Today we think of pasties as “miner’s food”, since the Cornish are (or at least were) famous for their tin mining skills. However pasties were common fare among Cornish field workers and sailors as well. It was the ultimate failure of the Cornish tin industry, and the subsequent diaspora of Cornish miners around the globe that spread the pasty and the modern concept of it. Today pasties can be found not only in Cornwall but in Argentina, Australia, Mexico and of course the US. I myself have eaten pasties in the Upper Peninsula of Michigan, in the Iron Range in Minnesota, in Montana, Pennsylvania and southern Wisconsin — mining territories all. This is only a partial list of course. There are many other regions where pasties reign.

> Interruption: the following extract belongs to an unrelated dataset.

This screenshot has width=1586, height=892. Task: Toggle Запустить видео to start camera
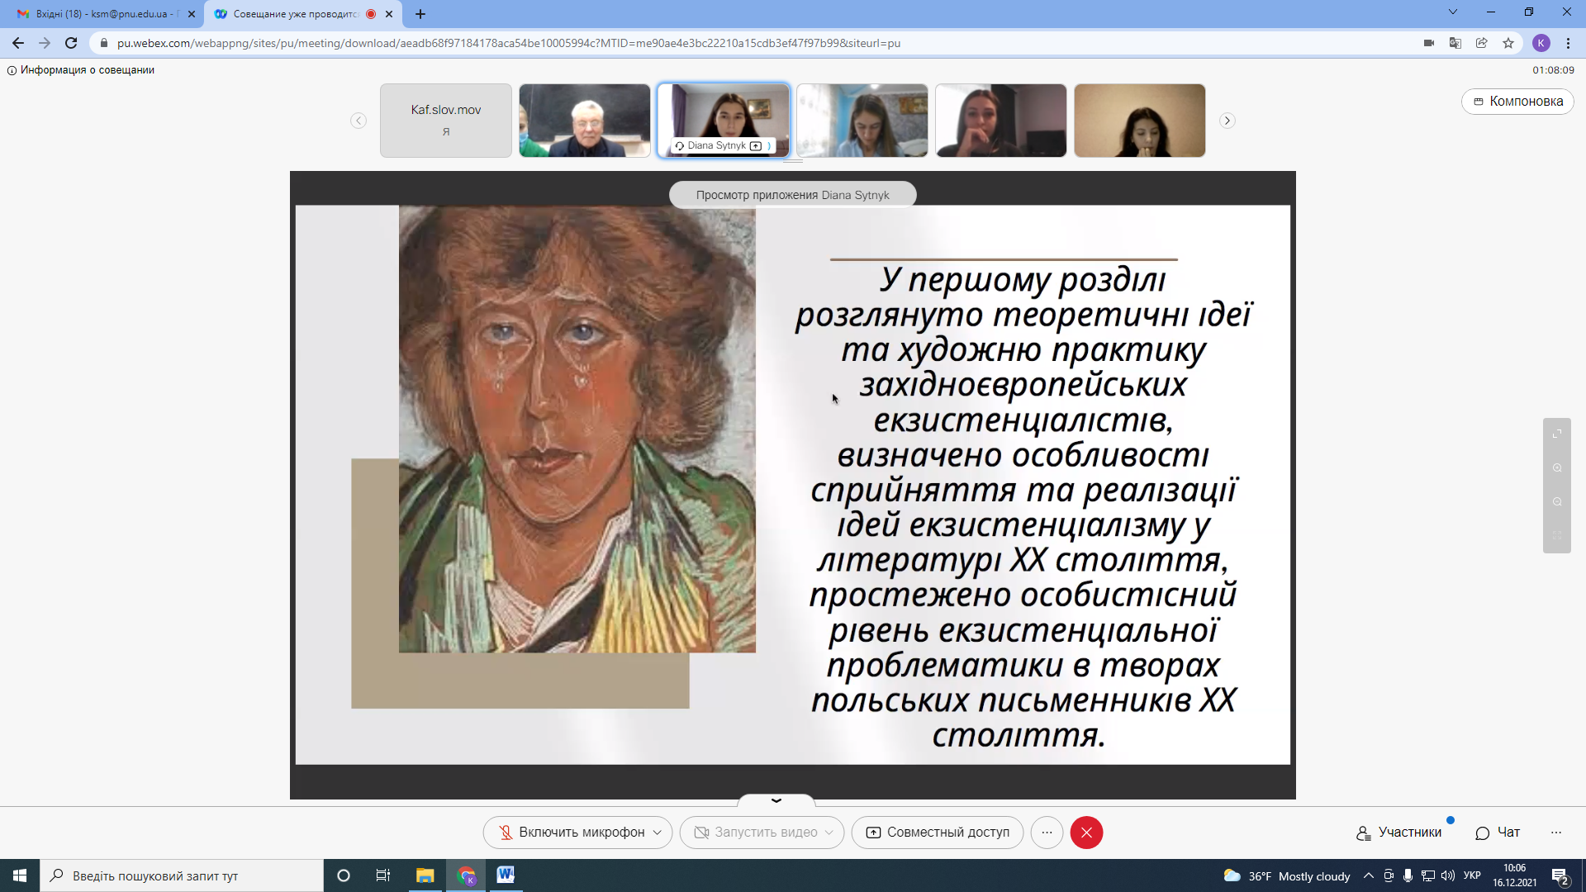[757, 833]
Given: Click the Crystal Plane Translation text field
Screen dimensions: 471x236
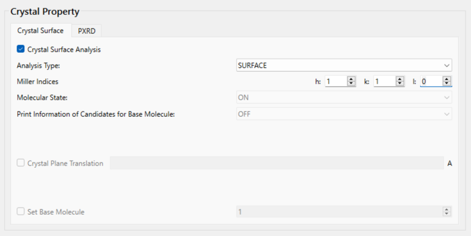Looking at the screenshot, I should 276,163.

Being as popular a food as it is, the proper method for preparing a pasty is a contentious topic. It’s that way even in Cornwall, where every family has its own traditions. Over the next several days I’ll lay out the rules for an authentic Cornish pasty as I know them. I once spent a year of my life in Devon, England, which is but a stone’s throw from Cornwall, and in fact more than a few stones have been thrown back and forth between the two counties over the years. To this day the Devonish claim to have invented the pasty, and that the Cornish stole it. Be that as it may, what’s true is that there are great pasties all over that region, and while there I did my best to eat as many as I could — at least one every day, usually more.
Large, small, fancy, plain, top-crimped, side-crimped, glazed, unglazed, meaty, vegetarian, I think I’ve eaten just about every kind of pasty under the sun — beef, mutton, pizza, chorizo, even Indian “tandoori” pasties. For all that it’s the simple pasty that satisfies best, as the Cornish have long known.